Miami Marlins – No. 71
- Pitcher
- Born: June 18, 2001 (age 25) San Jose, California, U.S.
- Bats: RightThrows: Right

MLB debut
- May 5, 2026, for the Miami Marlins

MLB statistics (through 2026 season)
- Win–loss record: 1–0
- Earned run average: 2.92
- Strikeouts: 14
- Stats at Baseball Reference

Teams
- Miami Marlins (2026–present);

= William Kempner =

American baseball player (born 2001)

William McCullough Kempner (born June 18, 2001) is an American professional baseball pitcher for the Miami Marlins of Major League Baseball (MLB). He made his MLB debut in 2026.

==Career==
Kempner attended Valley Christian High School in San Jose, California, where he played for the school's baseball team. He enrolled at Gonzaga University and played college baseball for the Gonzaga Bulldogs. He was selected by the San Francisco Giants in the third round of the 2022 Major League Baseball draft.

On January 15, 2025, the Giants traded Kempner to the Miami Marlins in exchange for international pool money. He made 48 appearances split between the High-A Beloit Sky Carp, Double-A Pensacola Blue Wahoos, and Triple-A Jacksonville Jumbo Shrimp, accumulating a 7–3 record with seven saves, a 2.26 earned run average, and 95 strikeouts across 67 2/3 innings pitched. On November 18, the Marlins added Kempner to their 40-man roster to protect him from the Rule 5 draft.
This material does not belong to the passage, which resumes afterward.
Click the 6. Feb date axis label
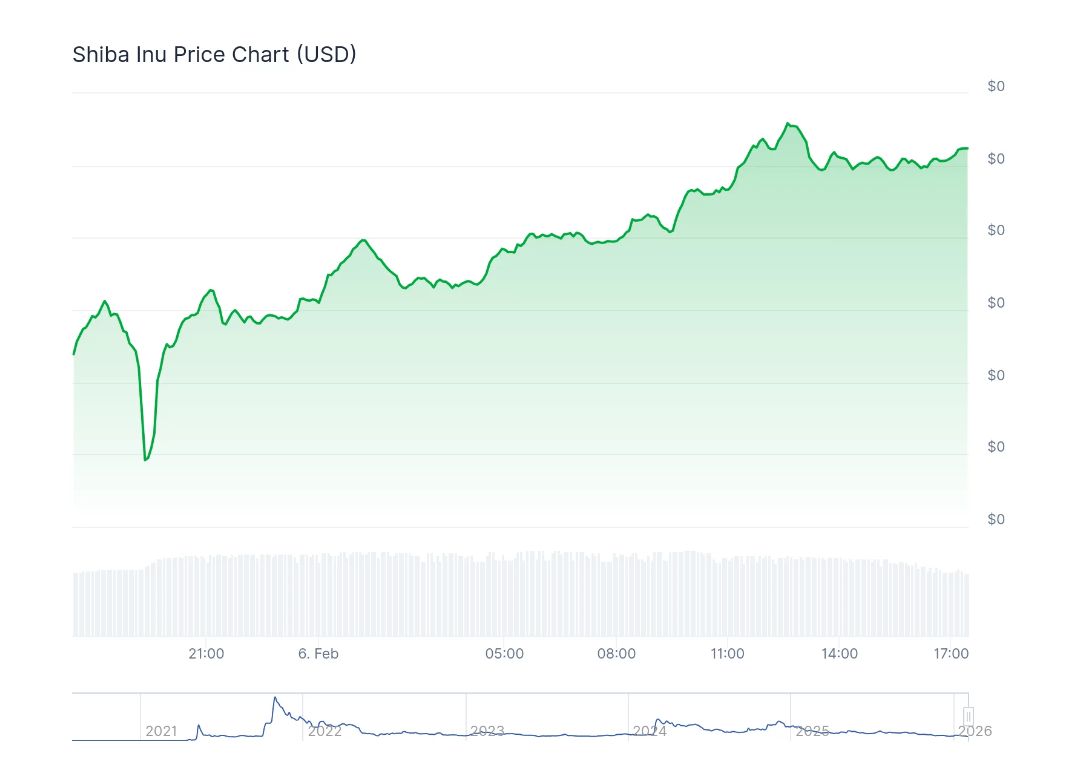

Kempner was optioned to Triple-A Jacksonville to begin the 2026 season. On May 5, he was promoted to the major leagues for the first time. That night, Kempner made his MLB debut in the eighth inning against the Baltimore Orioles, allowing no runs and recording one strikeout. He made nine appearances for Miami during his rookie campaign, recording a 2.92 ERA with 14 strikeouts across 12 1/3 innings pitched. On August 12, it was announced that Kempner would require elbow surgery that would sideline him 12–to–14 months.